### Document passage:
Nephritis is a general term for inflammation of the kidney, which may be a focal or diffuse proliferative or destructive disease involving the glomerulus, renal tubule or the kidney interstitial (or connective) tissue. Nephritis may progress through a number of stages ending in end-stage kidney disease or end-stage renal failure. The most common form of nephritis is glomerulonephritis.
Glomerulonephritis or glomerular nephritis (“GN”) is a condition characterized by inflammation of the glomeruli or capillary loops of the kidney. The condition occurs in acute, sub-acute and chronic forms and may be idiopathic, or secondary to an infection, disease or exposure to a toxin.
Renal failure is the inability of the kidney to maintain its normal functions. As a result, metabolic waste products and metabolites accumulate in the blood. These waste products and metabolites may adversely affect most bodily systems. Disturbances in the maintenance of fluid and electrolyte balances are characteristic of renal failure.
Acute renal failure may occur suddenly due to trauma, infection, inflammation or exposure to nephrotoxic substances. This condition may result in dehydration, hypotension and circulatory collapse. Acute renal failure is frequently segregated into three categories: (1) pre-renal failure, which is associated with decreased renal blood flow; (2) intra-renal failure, which is associated with ischemia and toxins; and (3) post-renal failure, which results from obstruction of urine flow.

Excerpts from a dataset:
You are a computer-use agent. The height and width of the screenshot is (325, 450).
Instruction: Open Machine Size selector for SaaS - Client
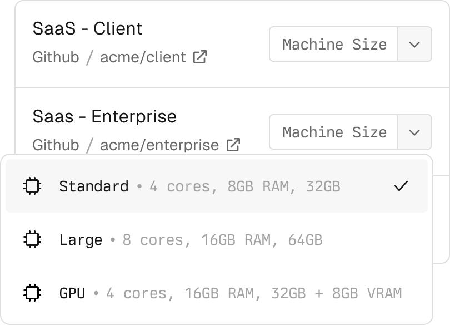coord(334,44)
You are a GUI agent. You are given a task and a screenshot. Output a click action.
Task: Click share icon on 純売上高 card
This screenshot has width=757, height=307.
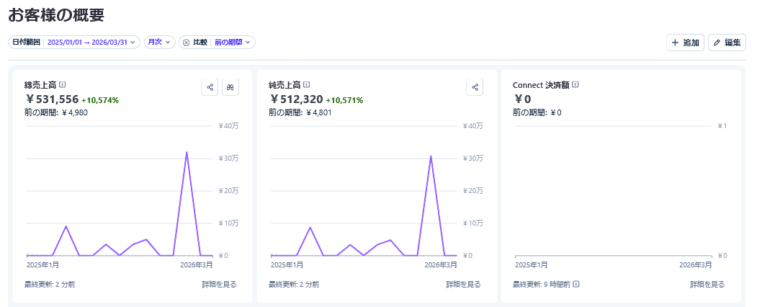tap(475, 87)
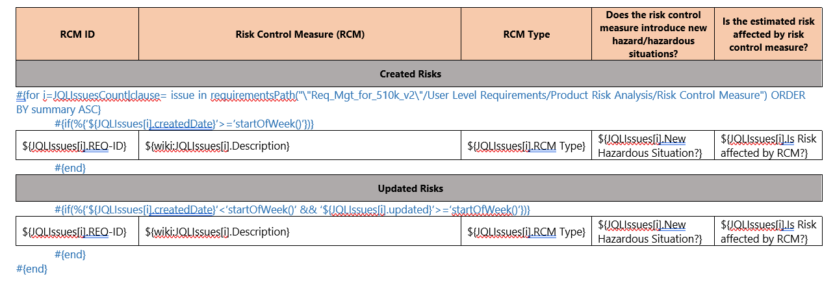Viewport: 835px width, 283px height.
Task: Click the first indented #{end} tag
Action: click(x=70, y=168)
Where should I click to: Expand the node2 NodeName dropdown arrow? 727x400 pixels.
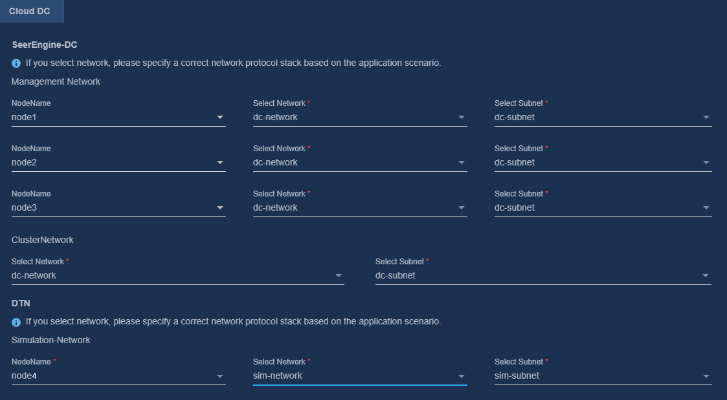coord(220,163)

--

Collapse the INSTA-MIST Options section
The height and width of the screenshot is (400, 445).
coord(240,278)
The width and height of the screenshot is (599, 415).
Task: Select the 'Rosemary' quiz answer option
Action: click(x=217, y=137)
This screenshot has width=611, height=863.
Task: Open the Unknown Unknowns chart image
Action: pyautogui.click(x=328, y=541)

### Description of the task:
Condense the paragraph of the kidney disease passage that begins "Acute renal failure may occur suddenly" into a short list, keeping its main facts.

### Expected answer:
- Sudden onset, caused by trauma, infection, inflammation or exposure to nephrotoxic substances
- Possible results: dehydration, hypotension and circulatory collapse
- Three categories:
  1. Pre-renal failure: linked to decreased renal blood flow
  2. Intra-renal failure: linked to ischemia and toxins
  3. Post-renal failure: caused by obstruction of urine flow